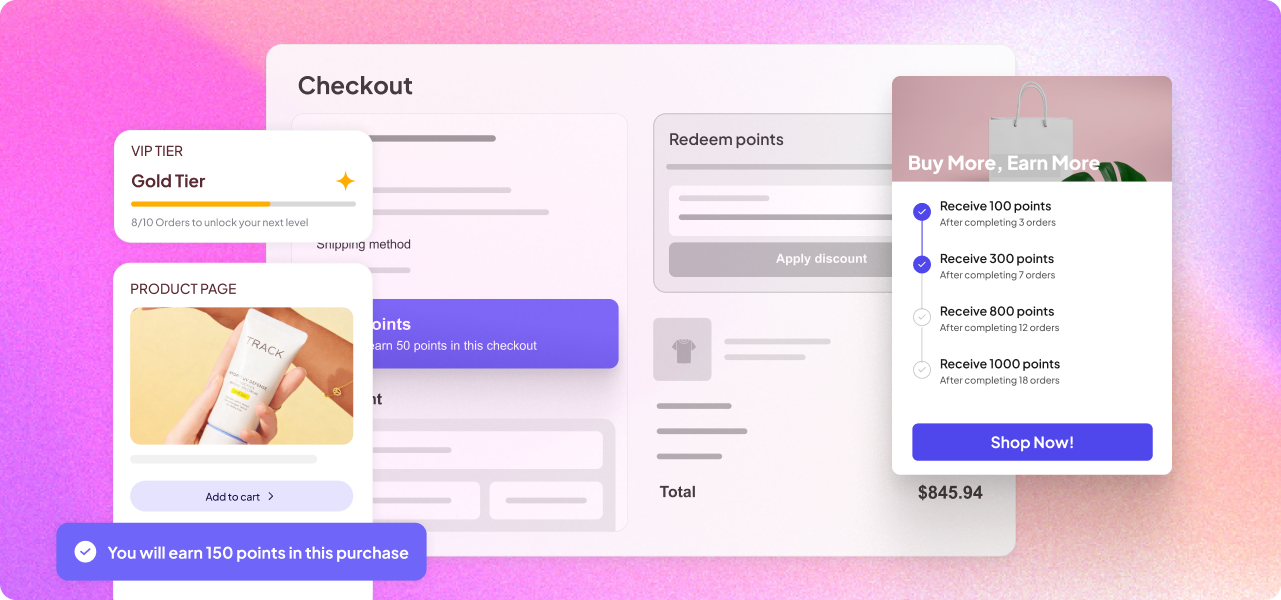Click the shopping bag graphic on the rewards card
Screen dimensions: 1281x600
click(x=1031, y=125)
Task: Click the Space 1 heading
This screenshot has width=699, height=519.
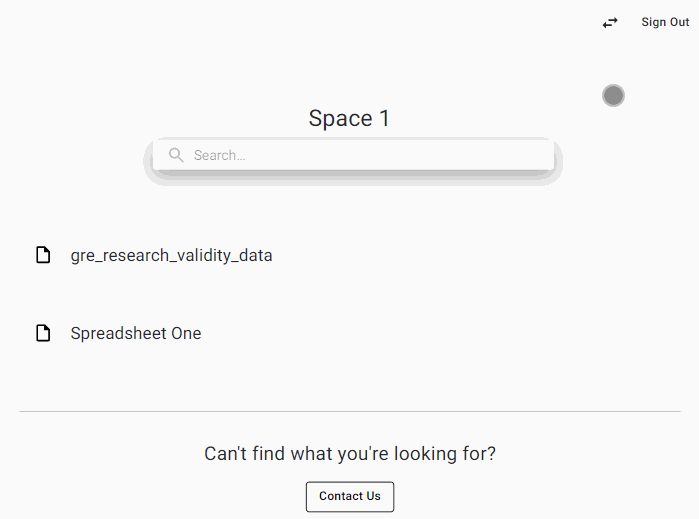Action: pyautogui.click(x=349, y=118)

######

The lines from the one holding "Task: Click the Space 1 heading" through the end of the material above are to be echoed exactly, both ends included. Do not include pictures.

**YOUR RESPONSE:**
Task: Click the Space 1 heading
This screenshot has width=699, height=519.
Action: pyautogui.click(x=349, y=118)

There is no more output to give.